Jim Brown jim at audiosystemsgroup.com
Sun Apr 27 18:18:39 EDT 2014


On 4/27/2014 2:41 PM, Larry Wassmann wrote:
> Do you think any of us audio guys had any influence?

W4TV is "an audio guy" -- specifically a retired broadcast engineer who 
worked in TV. So am I "an audio guy" -- specifically a retired audio 
professional who worked in sound reinforcement, recording for broadcast 
and CD releases, and before that in broadcast radio and TV. I'm also a 
Fellow of the Audio Engineering Society.

W4TV is entirely correct in his recommendations, and the only extent to 
which we differ is that I strongly recommend an octave less low 
frequency bandwidth than he does. Using the TXEQ built into the K3, I 
recommend full cut of the three lowest octave bands (50, 100, and 200 Hz 
centers), and 6dB cut of the 400 Hz band.

Why?

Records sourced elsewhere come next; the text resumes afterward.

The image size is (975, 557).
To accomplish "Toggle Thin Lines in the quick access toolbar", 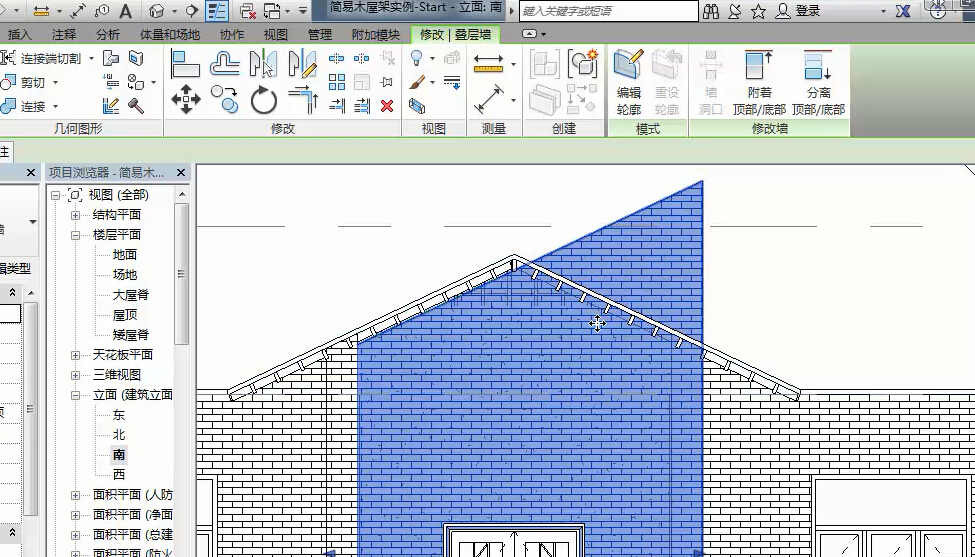I will pos(217,11).
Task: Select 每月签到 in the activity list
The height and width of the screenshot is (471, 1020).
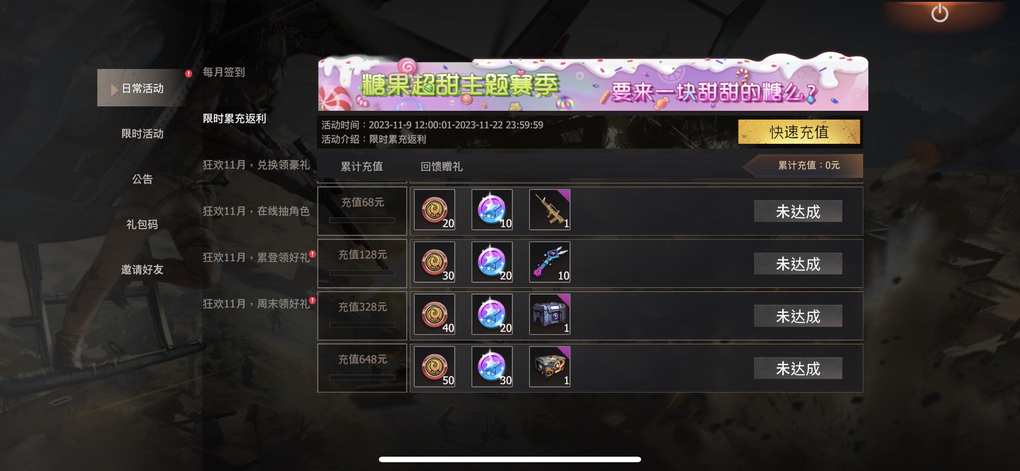Action: click(x=224, y=72)
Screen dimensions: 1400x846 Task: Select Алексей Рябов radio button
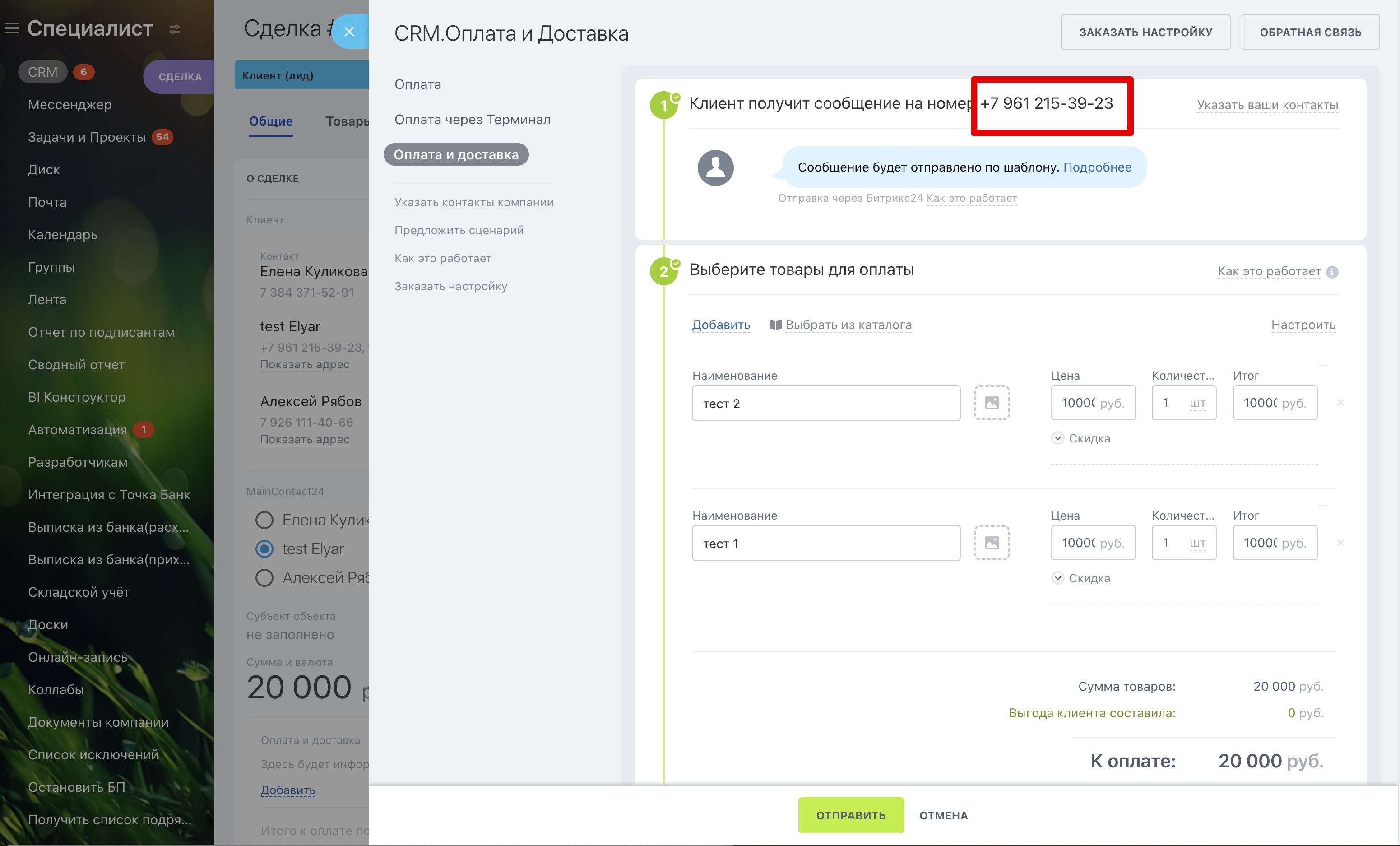265,578

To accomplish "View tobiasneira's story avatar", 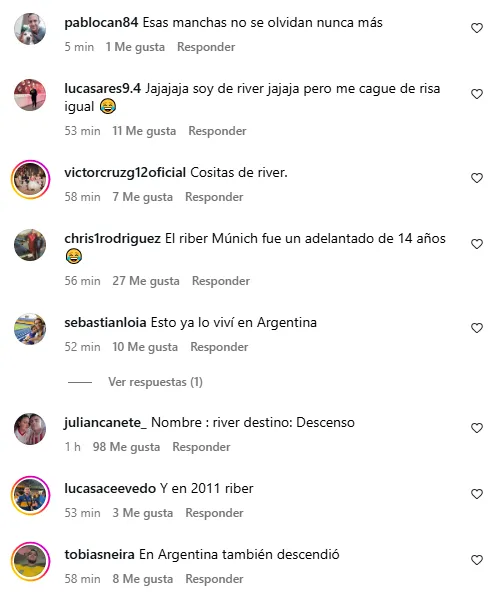I will (x=30, y=561).
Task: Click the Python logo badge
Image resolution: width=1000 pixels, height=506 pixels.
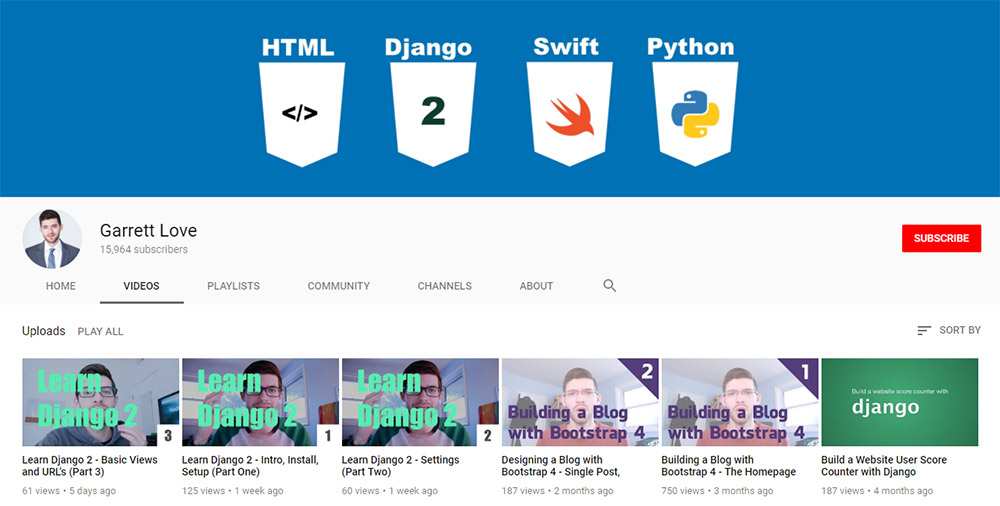Action: pyautogui.click(x=695, y=112)
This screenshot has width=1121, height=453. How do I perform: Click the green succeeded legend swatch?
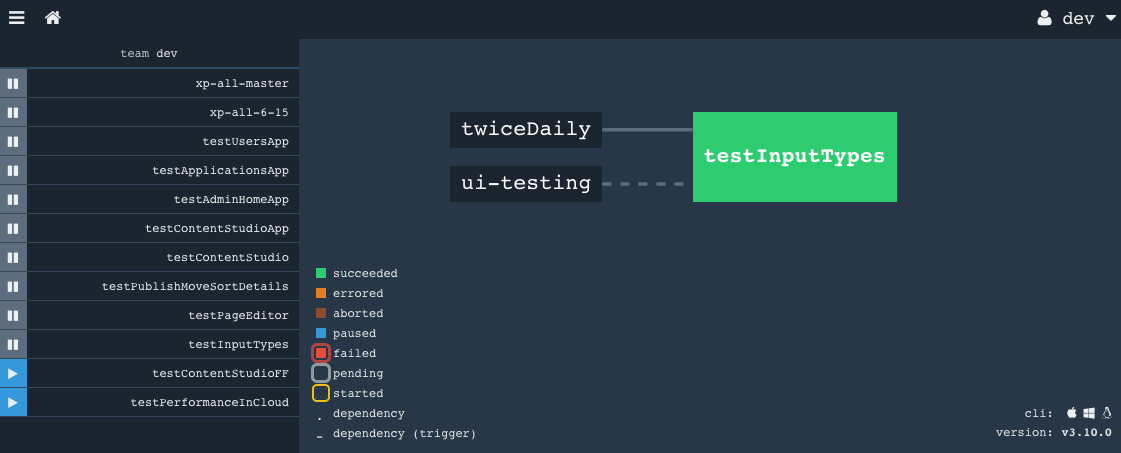tap(321, 273)
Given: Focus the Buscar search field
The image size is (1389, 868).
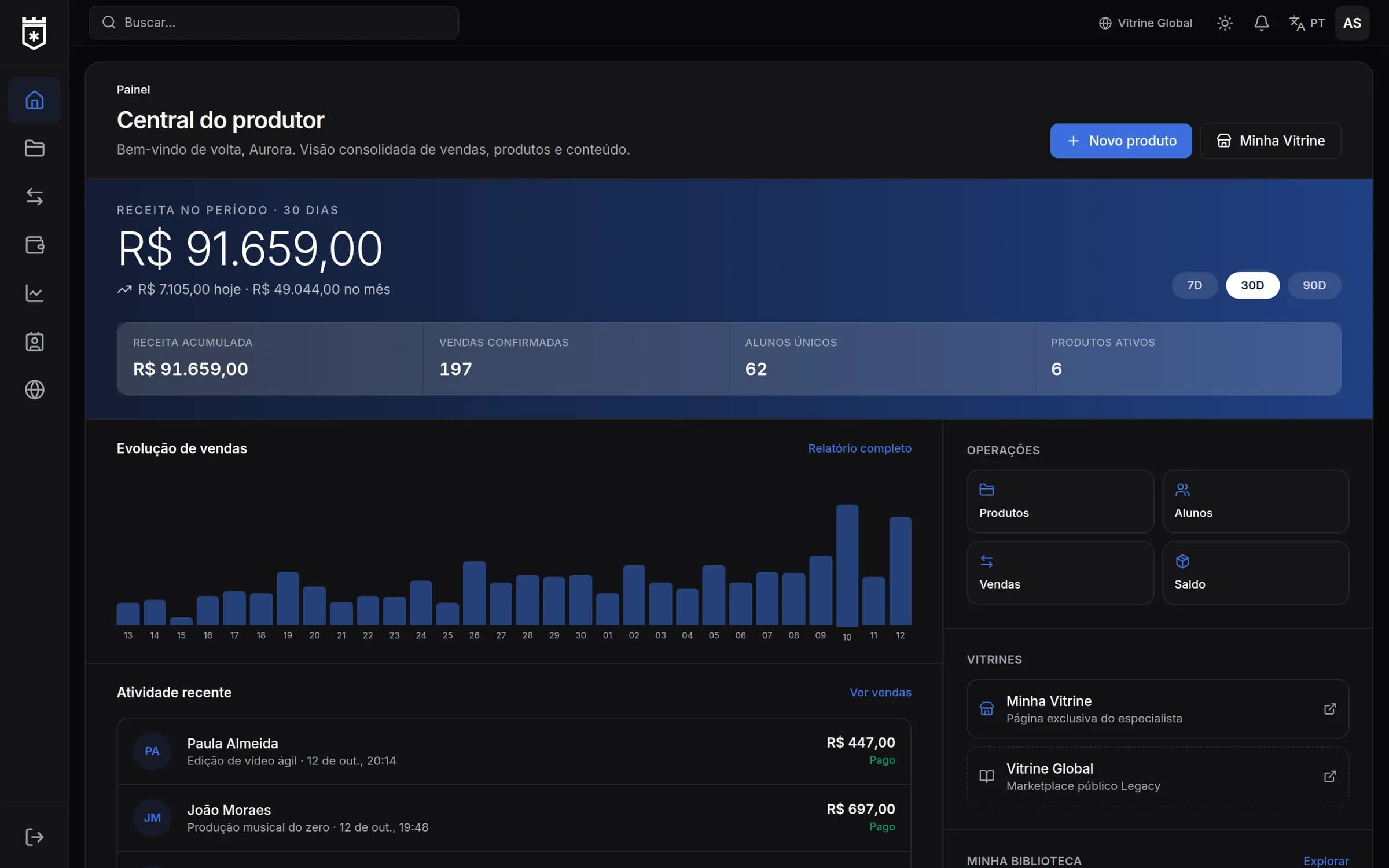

Because as a consultant specializing in the design of very high 
quality sound systems for acoustically challenging performance and 
worship spaces, I learned that 90% of all speech intelligibility is 
conveyed between 400 Hz and 5 kHz, but that voices and room noise have 
lots of energy below 400 Hz that wastes TX power. The octaves below 500 
Hz contain about half of the ENERGY in speech, but contribute only about 
5% to speech intelligibility. So getting rid of that wasted power and 
cranking up the mic gain by 3dB is the equivalent of doubling our output 
power!

The octave above 3 kHz adds only 10% to speech intelligibility, but 
burns twice as much RF bandwidth. That's OK on a dead band, but it IS 
selfish and inconsiderate when others want to use that spectrum. As 
Riley Hollingsworth (the enforcement guy at the FCC who cleaned up the 
ham bands before retiring several years ago) has said both in print and 
at a speech at Dayton, "if you want to transmit wideband audio, get 
yourself a broadcast station." Riley is active on the ham bands. I've 
worked him several times during contests.

Why do rigs include equalizers? First, because hams want them, whether 
for a good reason or a bad one. HOW we use them is what matters.